Le tireur n’a pas eu assez de munition puisqu’il a dû pour achever la petite Elisabeth, lui fracasser le crâne avec la crosse de l’arme. On peut donc déduire que le meurtrier ne connaissait pas le maniement d’une carabine semi-automatique. Sur ce type d’arme, il suffit d’actionner le levier d’armement avant de tirer la première cartouche, ensuite chaque tir réarme la carabine et la met en position de tirer le coup suivant. Si le tireur actionne néanmoins le levier, il éjecte à chaque fois une cartouche pleine, non percutée, et gaspille ainsi la moitié de ses munitions.

Un militaire, un ancien soldat qui a utilisé ce genre d’arme n’aurait pas commis ce genre d’erreur, de là à dire qu’un homme ayant accompli ses obligations militaires en 1898, quand ce type de carabine n’existait pas commette cette erreur…
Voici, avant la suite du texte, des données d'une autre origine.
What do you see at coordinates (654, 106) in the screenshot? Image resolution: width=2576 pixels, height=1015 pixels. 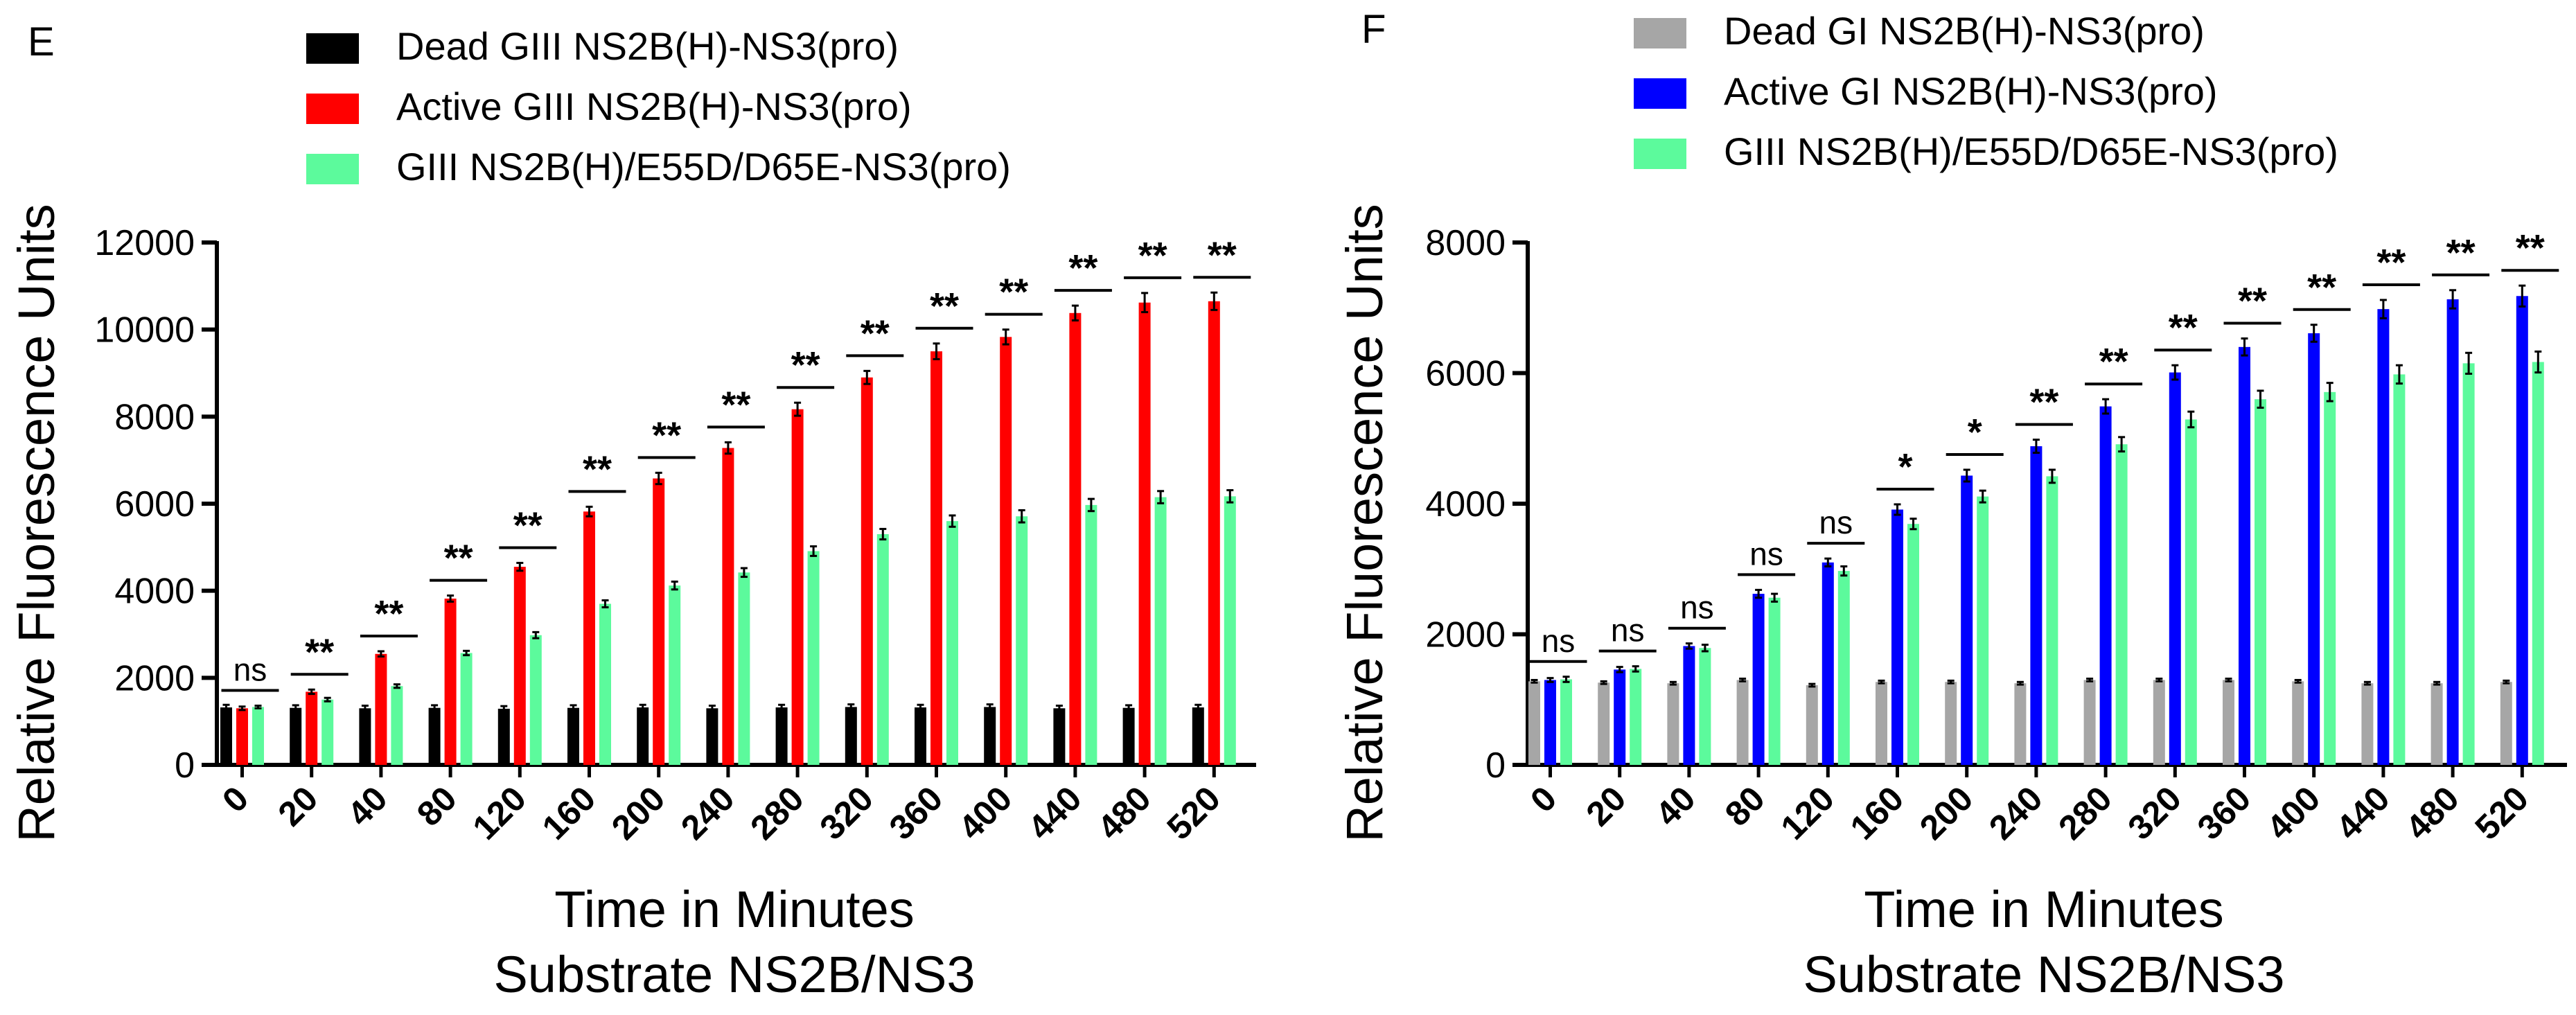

Surtout qu’un autre détail, révélé par le juge Pierre Carrias5, lors de cette même reconstitution, quand on a fait mimer à Gaston Dominici la poursuite de la fillette, le patriarche aurait visé l’inspecteur Amédée qui jouait le rôle de la petite Elisabeth, en s’écriant: Pan, une dans le pont !

Après vérification, un impact de balle a été retrouvé sur le parapet en pierre du pont, dans la direction visée par le vieil homme…
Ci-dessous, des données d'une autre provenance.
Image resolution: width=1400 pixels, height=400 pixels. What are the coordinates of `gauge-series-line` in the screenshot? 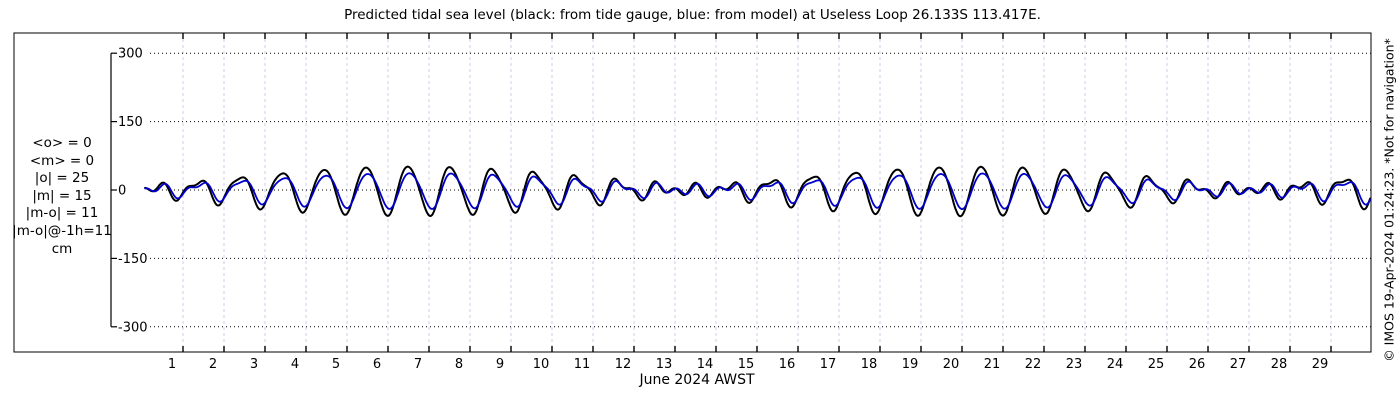 It's located at (758, 192).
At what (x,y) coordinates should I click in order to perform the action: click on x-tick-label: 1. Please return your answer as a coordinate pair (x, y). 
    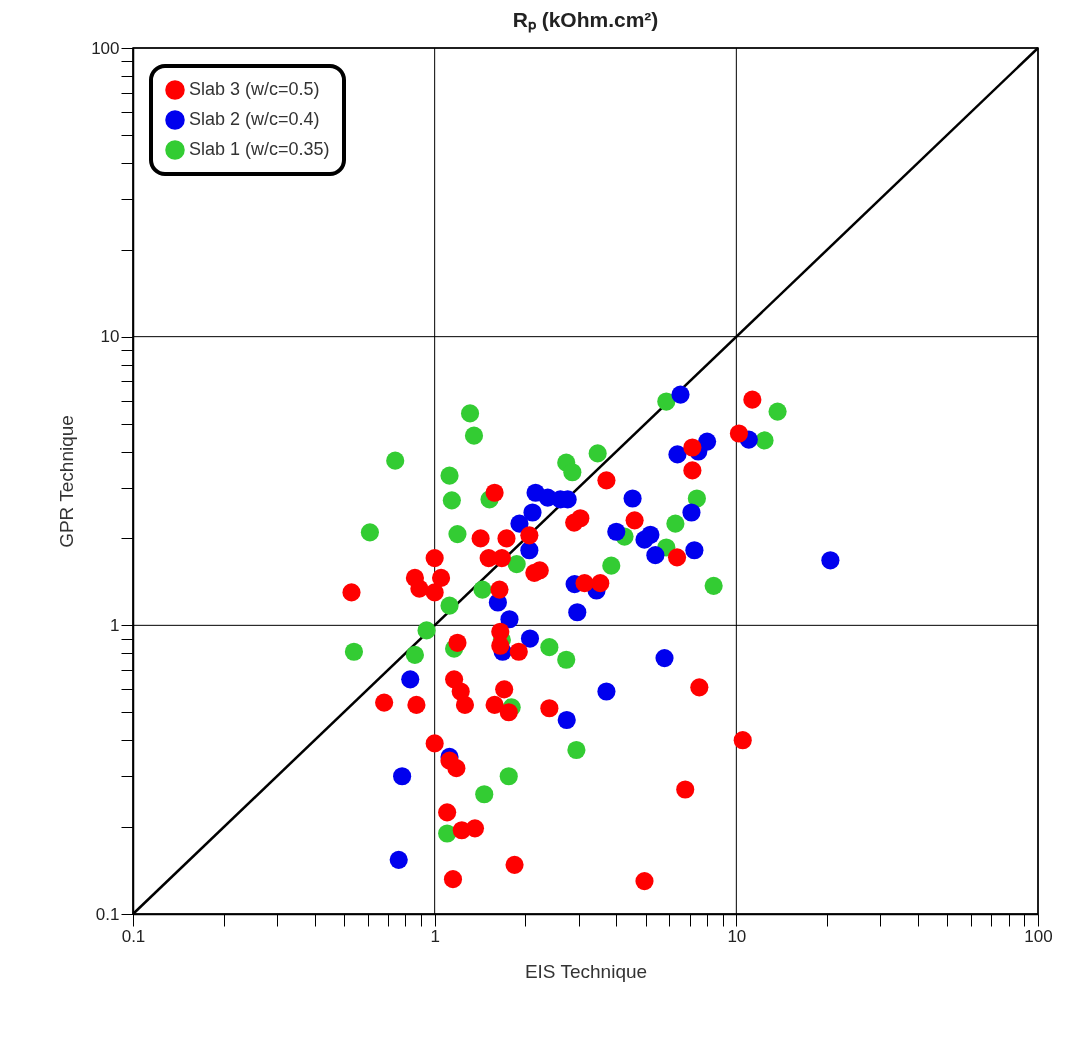
    Looking at the image, I should click on (435, 936).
1 Romancé d’après L’affaire Dominici, une énigme vieille de soixante ans, 20 minutes.fr et diverses archives.

2 Collection privée.org-Bibliothèque Zoummeroff

3 Véronique Laroche-Signorile le Figaro

4 Impossible de lister ici tous les ouvrages et documentaires, à noter que dans le film avec Gabin, toutes les thèses sont pratiquement citées, sans jamais prendre un véritable parti, dans le téléfilm avec Serrault, c’est la thèse des tueurs professionnels qui est retenue.

5 Site de Vincent Carias : Affaire Dominici, pourquoi je le crois coupable.